The ability of robots to handle multiple tasks under a unified policy is critical for deploying embodied intelligence in real-world household and industrial applications. However, out-of-distribution variation across tasks often causes severe task interference and negative transfer when training general robotic policies. To address this challenge, we propose a lightweight multi-task imitation learning framework for bimanual manipulation, termed Mixture-of-Experts-Enhanced Action Chunking Transformer (MoE-ACT), which integrates sparse Mixture-of-Experts (MoE) modules into the Transformer encoder of ACT. The MoE layer decomposes a unified task policy into independently invoked expert components. Through adaptive activation, it naturally decouples multi-task action distributions in latent space. During decoding, Feature-wise Linear Modulation (FiLM) dynamically modulates action tokens to improve consistency between action generation and task instructions. In parallel, multi-scale cross-attention enables the policy to simultaneously focus on both low-level and high-level semantic features, providing rich visual information for robotic manipulation. We further incorporate textual information, transitioning the framework from a purely vision-based model to a vision-centric, language-conditioned action generation system. Experimental validation in both simulation and a real-world dual-arm setup shows that MoE-ACT substantially improves multi-task performance. Specifically, MoE-ACT outperforms vanilla ACT by an average of 33% in success rate. These results indicate that MoE-ACT provides stronger robustness and generalization in complex multi-task bimanual manipulation environments. Our open-source project page can be found at https://j3k7.github.io/MoE-ACT/.

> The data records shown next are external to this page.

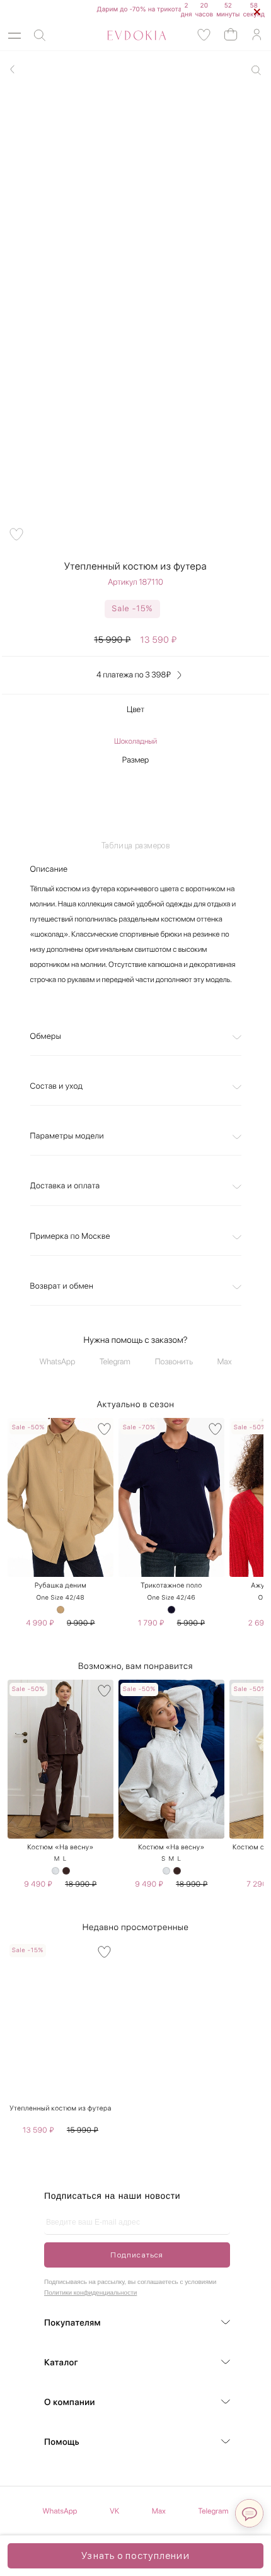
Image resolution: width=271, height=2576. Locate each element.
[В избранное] (104, 1429)
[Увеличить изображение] (256, 70)
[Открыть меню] (14, 35)
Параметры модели (67, 1136)
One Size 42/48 (60, 1597)
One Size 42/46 (171, 1597)
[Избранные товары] (204, 35)
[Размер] (136, 797)
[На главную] (122, 35)
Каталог (61, 2363)
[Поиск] (39, 35)
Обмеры (46, 1036)
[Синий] (171, 1609)
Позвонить (174, 1362)
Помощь (61, 2442)
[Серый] (55, 1871)
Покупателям (72, 2323)
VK (114, 2511)
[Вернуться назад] (12, 69)
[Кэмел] (60, 1609)
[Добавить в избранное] (16, 534)
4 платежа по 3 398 (133, 675)
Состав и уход (56, 1086)
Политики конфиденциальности (90, 2293)
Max (224, 1362)
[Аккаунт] (256, 35)
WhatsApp (58, 1362)
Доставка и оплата (65, 1186)
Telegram (115, 1362)
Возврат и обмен (62, 1286)
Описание (49, 869)
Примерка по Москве (70, 1236)
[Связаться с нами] (249, 2513)
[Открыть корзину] (230, 34)
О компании (69, 2402)
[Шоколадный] (66, 1871)
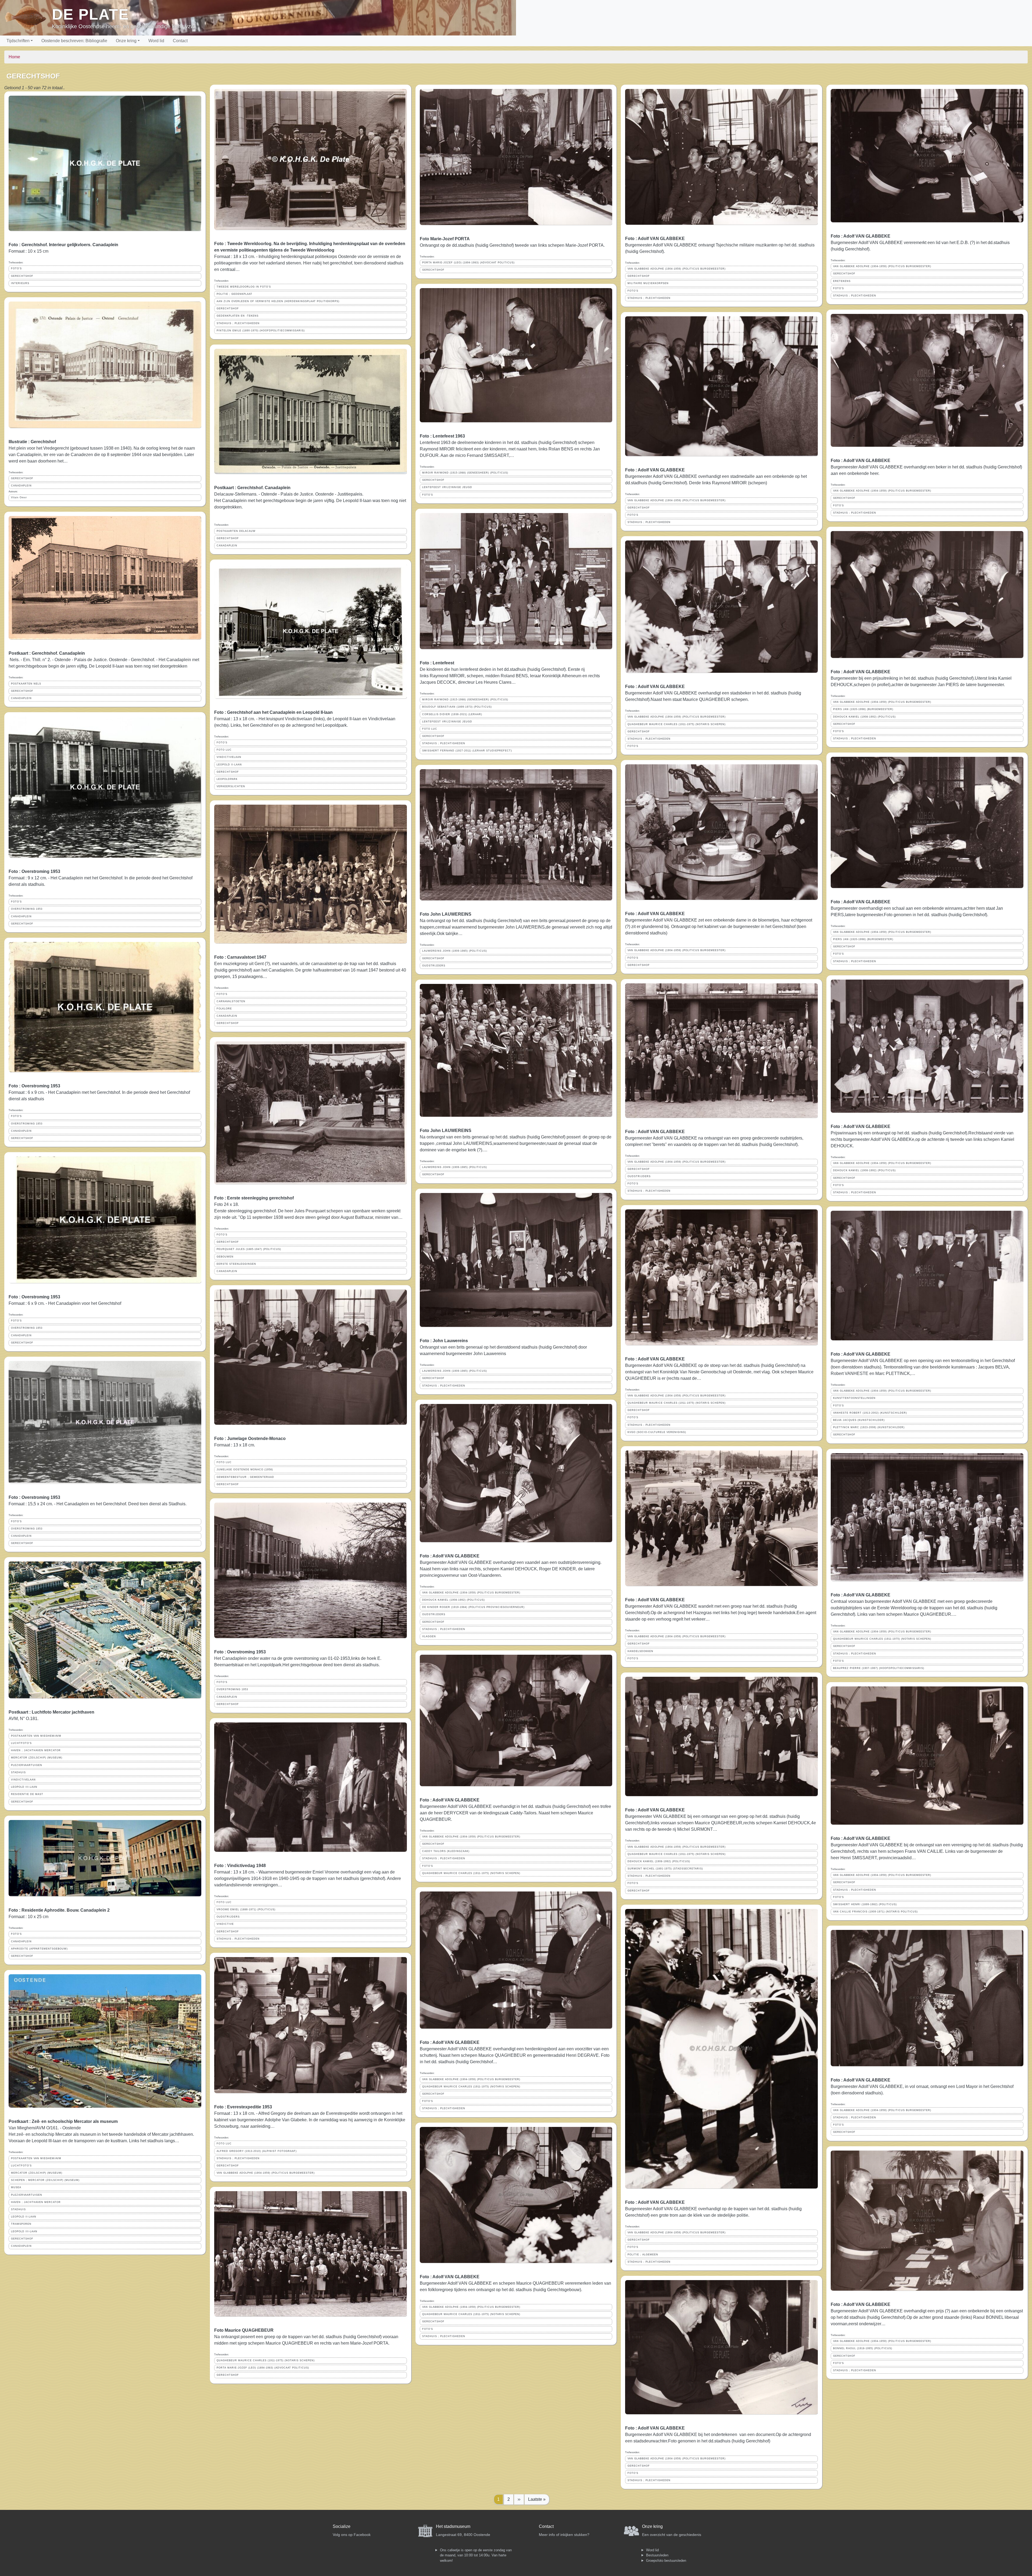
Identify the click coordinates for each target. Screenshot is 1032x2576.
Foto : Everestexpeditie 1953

Paper Structure (25 sections, 10 equations, 5 figures, 3 tables)

This paper contains 25 sections, 10 equations, 5 figures, 3 tables.

Figures (5)

  • Figure 1: Overview of MoE-ACT. The architecture consists of the MoE module integrated into the Transformer encoder and a FiLM mechanism in the decoder. The MoE module enables task-specific feature decoupling, while FiLM ensures that action generation is consistent with task instructions. Multi-scale cross-attention allows the model to capture both high-level semantics and low-level visual details for manipulation control.

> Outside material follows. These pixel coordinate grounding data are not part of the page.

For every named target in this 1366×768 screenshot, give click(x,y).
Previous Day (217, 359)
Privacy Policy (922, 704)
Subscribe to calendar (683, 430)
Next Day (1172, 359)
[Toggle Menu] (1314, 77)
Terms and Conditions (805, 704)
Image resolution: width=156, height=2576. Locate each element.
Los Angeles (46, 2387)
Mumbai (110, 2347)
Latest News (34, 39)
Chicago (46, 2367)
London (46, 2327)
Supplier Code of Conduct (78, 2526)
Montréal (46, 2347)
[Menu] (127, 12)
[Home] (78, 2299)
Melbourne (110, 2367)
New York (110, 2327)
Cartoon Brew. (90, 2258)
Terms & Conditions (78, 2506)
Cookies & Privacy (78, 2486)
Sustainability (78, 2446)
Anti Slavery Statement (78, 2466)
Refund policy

  • Figure 2: Multi-task learning experiments in RoboTwin 2.0. MoE-ACT demonstrates superior performance across all six tasks, significantly outperforming the original ACT and other baselines. The line chart illustrates the evolution of selection weights for different experts over time.
  • Figure 3: Attention heatmap of MoE-ACT on RoboTwin 2.0. The top row displays attention on intermediate-level visual features, while the bottom row shows attention on final-level contextualized features across five decoder layers (L1--L5). The color intensity corresponds to the attention magnitude, where brighter regions indicate higher values.
  • Figure 4: Real-world task setup. (a) shows the dual-arm handover task, while (b) illustrates the task of putting cubes into a box.
  • Figure 5: Real-world task definitions. (a) shows the "Putting cubes into a box" task, which requires the robot to pick up cubes and place them into a box. (b) shows the "Handover bottle" task, where the robot must grasp a bottle and hand it to a human. These tasks evaluate the multi-task learning capability of MoE-ACT in real-world bimanual manipulation scenarios.